MAI: Portugal tem mais polícias por 100 mil habitantes do que Espanha, França ou Alemanha

José Luís Carneiro defende que várias participações de cariz administrativo feitas nas esquadras podiam ser transferidas para lojas do cidadão ou autarquias

O ministro da Administração Interna afirma que Portugal tem mais polícias por 100 mil habitantes comparativamente a outros países europeus - como Espanha, França ou Alemanha - e um maior número de esquadras - "acima da grande área metropolitana de Madrid, Paris ou Nova Iorque".

Em Portugal há 442 polícias por 100 mil habitantes, aponta José Luís Carneiro em declarações aos jornalistas após uma reunião com a direção nacional da PSP esta manhã.

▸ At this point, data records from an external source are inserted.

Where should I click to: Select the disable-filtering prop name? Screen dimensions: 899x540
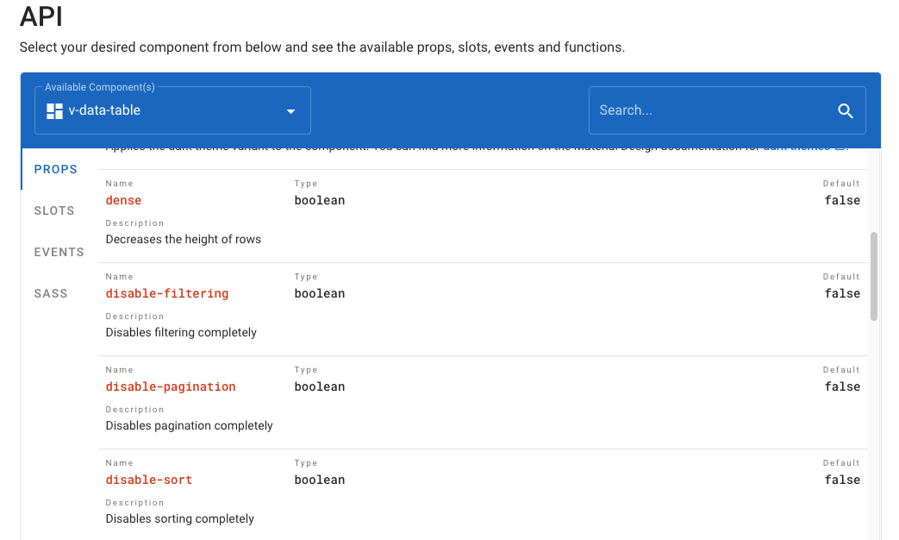167,293
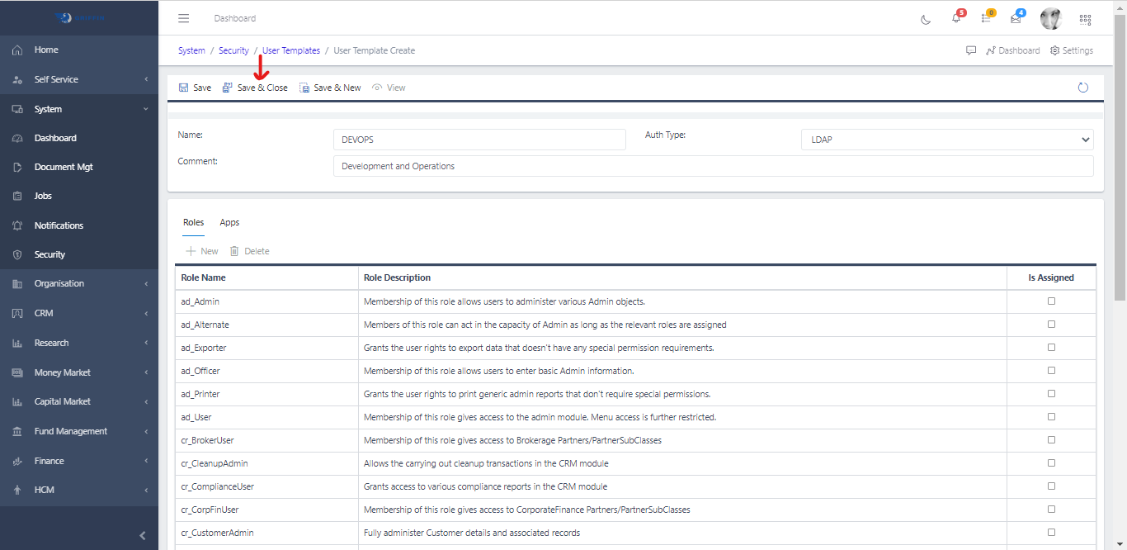Open Security in the sidebar menu

point(50,254)
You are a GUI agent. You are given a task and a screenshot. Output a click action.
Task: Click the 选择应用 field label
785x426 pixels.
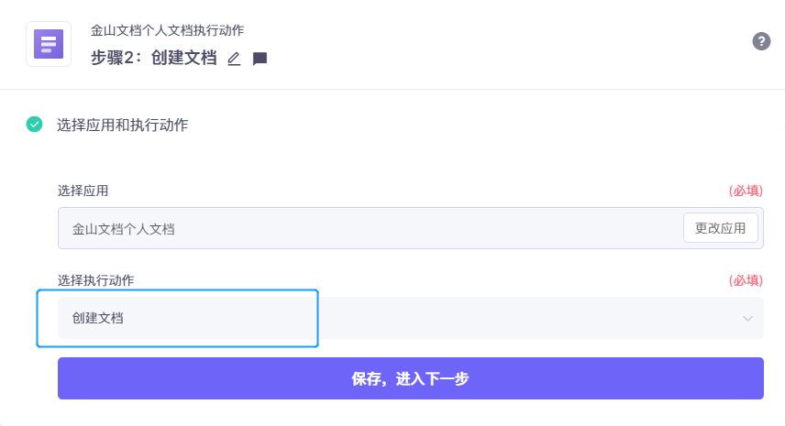pos(83,191)
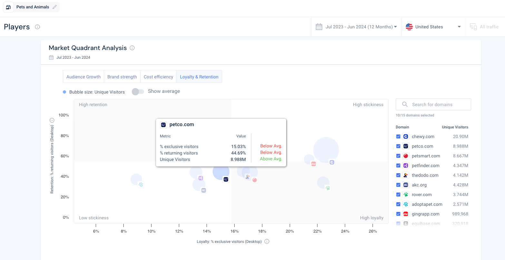505x260 pixels.
Task: Click info icon beside Market Quadrant Analysis
Action: pos(132,48)
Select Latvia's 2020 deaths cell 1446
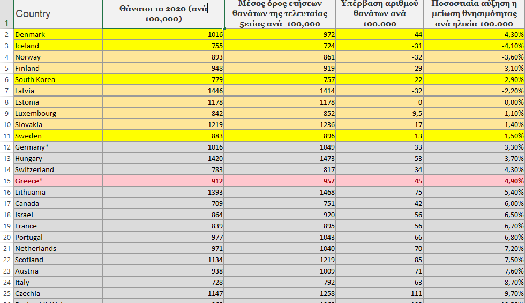 point(163,91)
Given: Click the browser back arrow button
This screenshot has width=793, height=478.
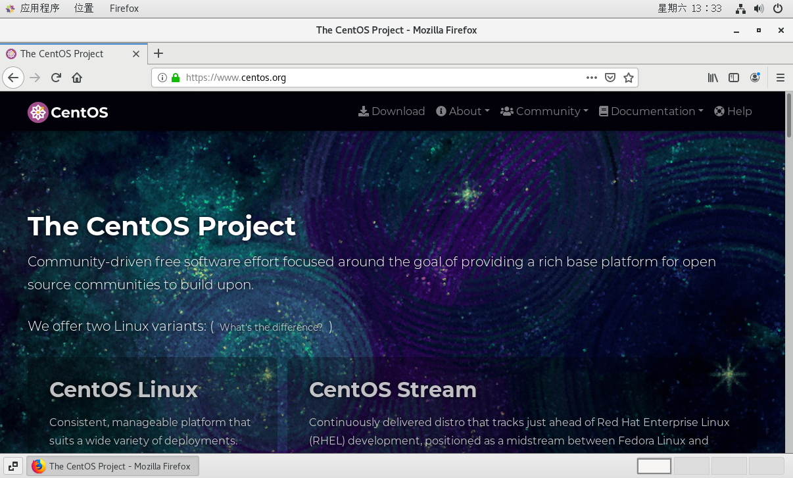Looking at the screenshot, I should point(13,78).
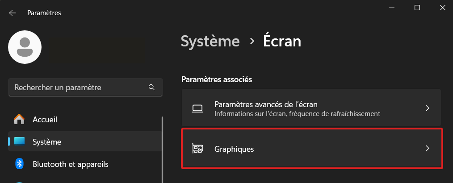Open the Graphiques settings row

311,149
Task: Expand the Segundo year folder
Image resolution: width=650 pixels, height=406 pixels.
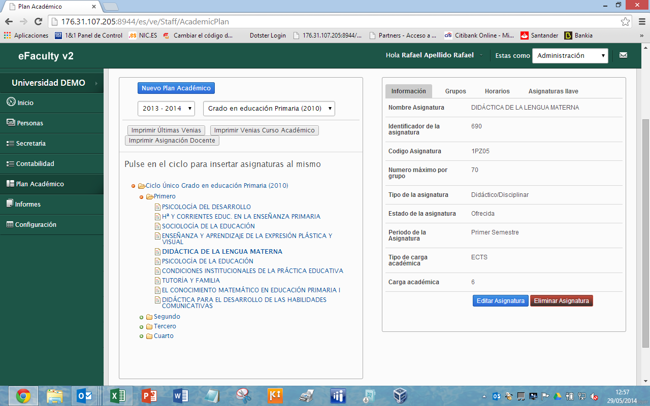Action: click(142, 317)
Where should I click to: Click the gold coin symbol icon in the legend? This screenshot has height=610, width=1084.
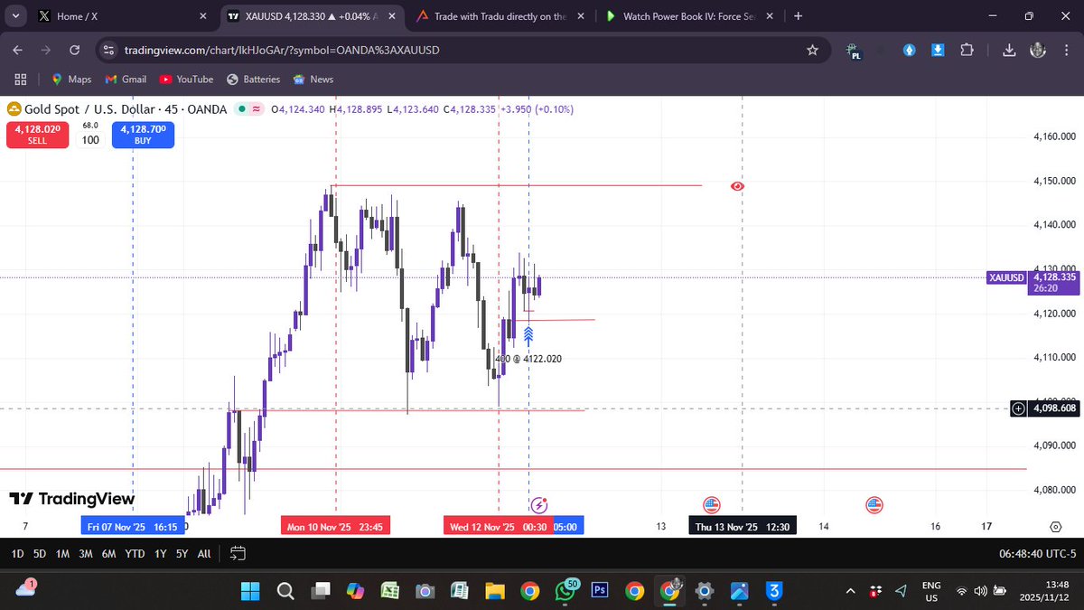point(13,108)
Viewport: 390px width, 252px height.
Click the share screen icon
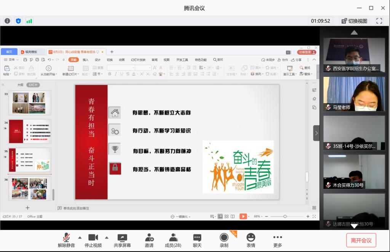pyautogui.click(x=122, y=238)
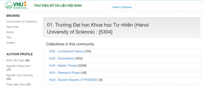Open HUS - Conference Papers collection
The width and height of the screenshot is (203, 92).
(66, 51)
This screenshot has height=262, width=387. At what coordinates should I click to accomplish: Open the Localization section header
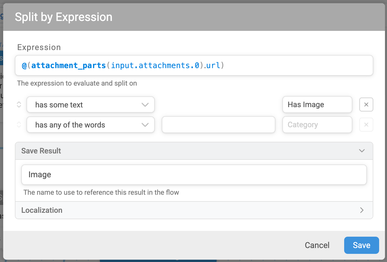coord(194,210)
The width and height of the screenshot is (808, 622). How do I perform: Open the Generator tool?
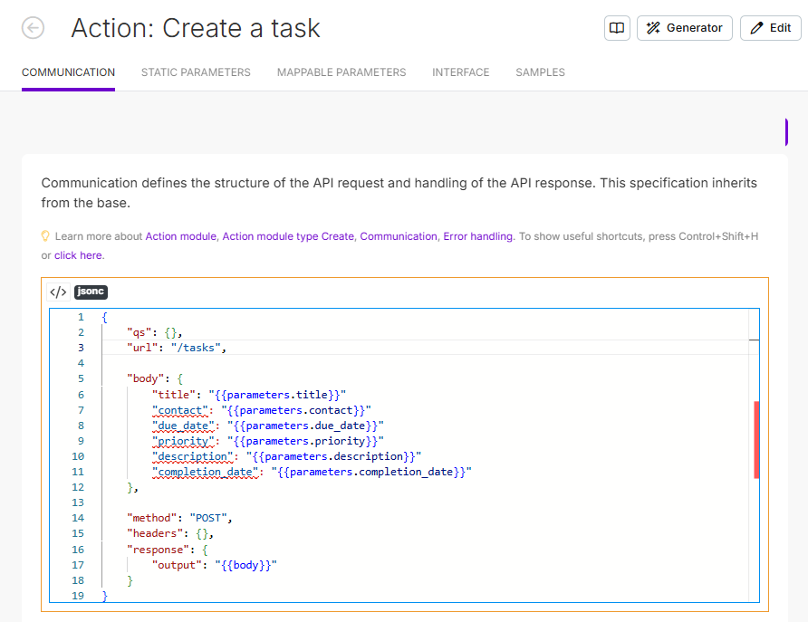pyautogui.click(x=684, y=28)
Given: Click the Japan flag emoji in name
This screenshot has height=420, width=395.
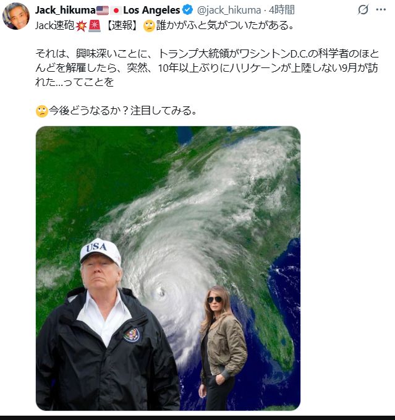Looking at the screenshot, I should click(116, 11).
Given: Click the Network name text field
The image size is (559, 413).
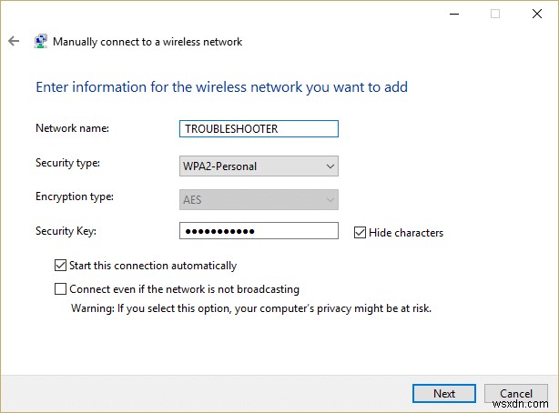Looking at the screenshot, I should click(x=259, y=129).
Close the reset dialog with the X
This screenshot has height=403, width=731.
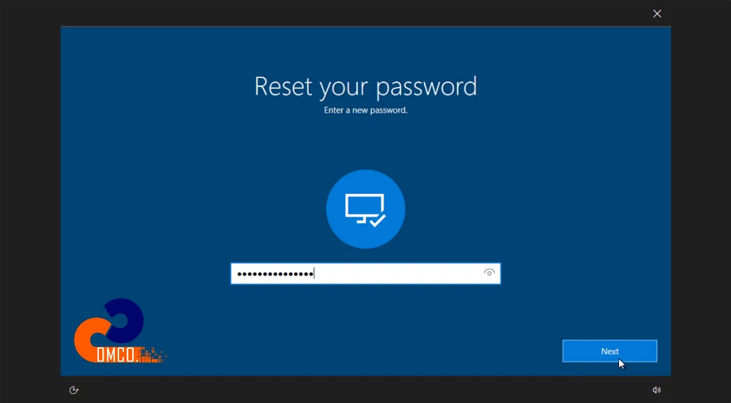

Por comparação, Espanha tem 369 polícias por 100 mil habitantes, França 322, Alemanha 301 e a Finlândia tem "quatro vezes menos do que Portugal": 135 polícias por 100 mil habitantes.

Questionado diretamente se defende com a redução do número de esquadras, José Luís Carneiro afirma que "concorda com a necessidade de reorganizarmos o modo como olhamos para as estruturas físicas".

Em concreto, defende, é preciso "reorganizar os termos em que o dispositivo faz o atendimento" de tarefas de cariz administrativo. "Temos que olhar para os meios que temos e ver como é que eles podem ser mais eficientes."

Quando um cidadão perde os documentos ou perde um animal de estimação, por exemplo, essas participações podiam ser feitas nas lojas de cidadão ou nas juntas de freguesia, sugere José Luís Carneiro. E caso seja fim de semana? "Vamos falar com as autarquias para que isso possa ser feito", assegura.

"Não são as esquadras que garantem a segurança às pessoas", reforça José Luís Carneiro: o que as pessoas querem é ver mais polícias na rua. "Quando a PSP é chamada para ir à Amadora, como foi esta noite, não é a esquadra que se movimenta, são os polícias", exemplifica.

Quanto à segurança em Portugal, o ministro destaca uma redução de cerca de 8% da criminalidade geral e de 10% da criminalidade violenta, comparativamente a 2019 (excluindo os anos de pandemia), assim como uma redução da delinquência juvenil e da criminalidade grupal.

Por outro lado, verificou-se um aumento da operacionalidade por parte do comando metropolitano, com mais duas mil operações especiais face a 2019 e mais detenções.